Transcribe word for word each line from the one containing "How do I perform: Expand" to the final line of the data, both included. Skip the pictures.
Start of Records provided
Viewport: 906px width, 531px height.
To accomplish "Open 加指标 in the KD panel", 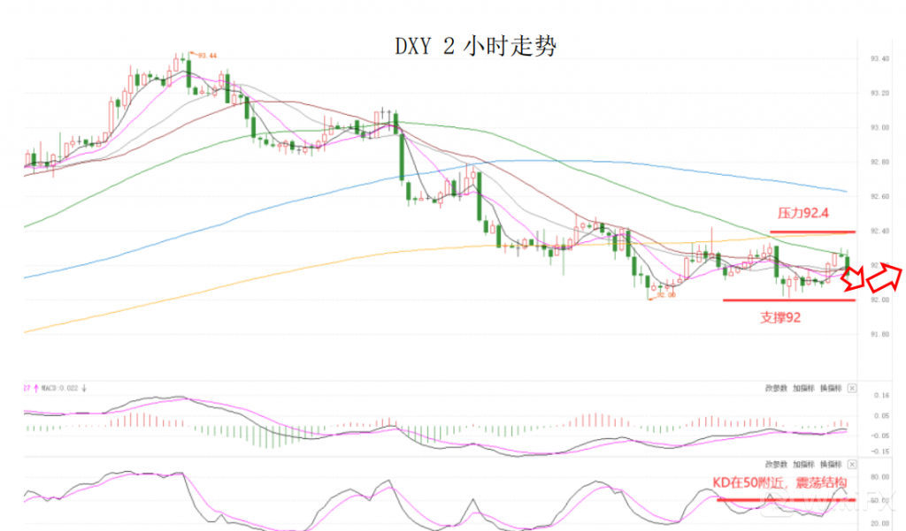I will tap(803, 464).
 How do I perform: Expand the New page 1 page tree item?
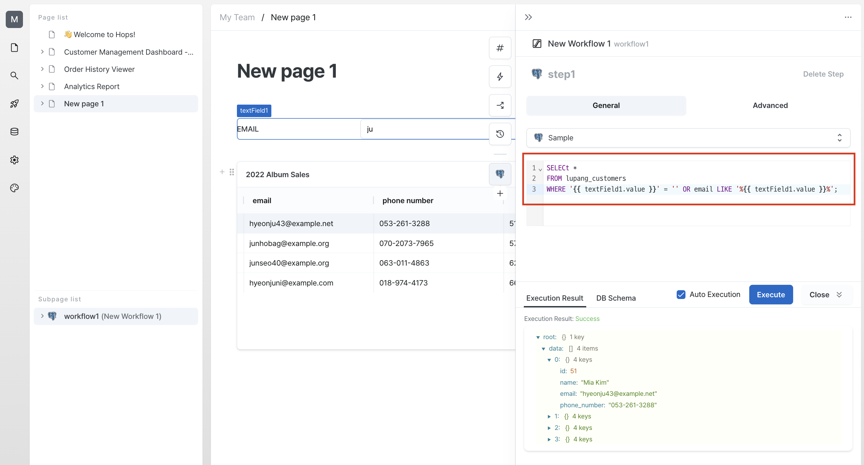click(43, 104)
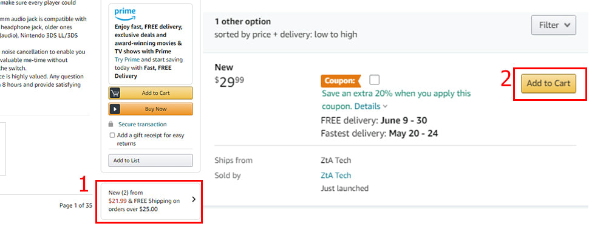The height and width of the screenshot is (243, 589).
Task: Click chevron arrow in New (2) from box
Action: (194, 199)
End of Records provided
• **Exercise solution**:
 How do I perform: Expand the New page 1 page tree item?
click(43, 104)
The height and width of the screenshot is (243, 589).
Task: Click chevron arrow in New (2) from box
Action: (194, 199)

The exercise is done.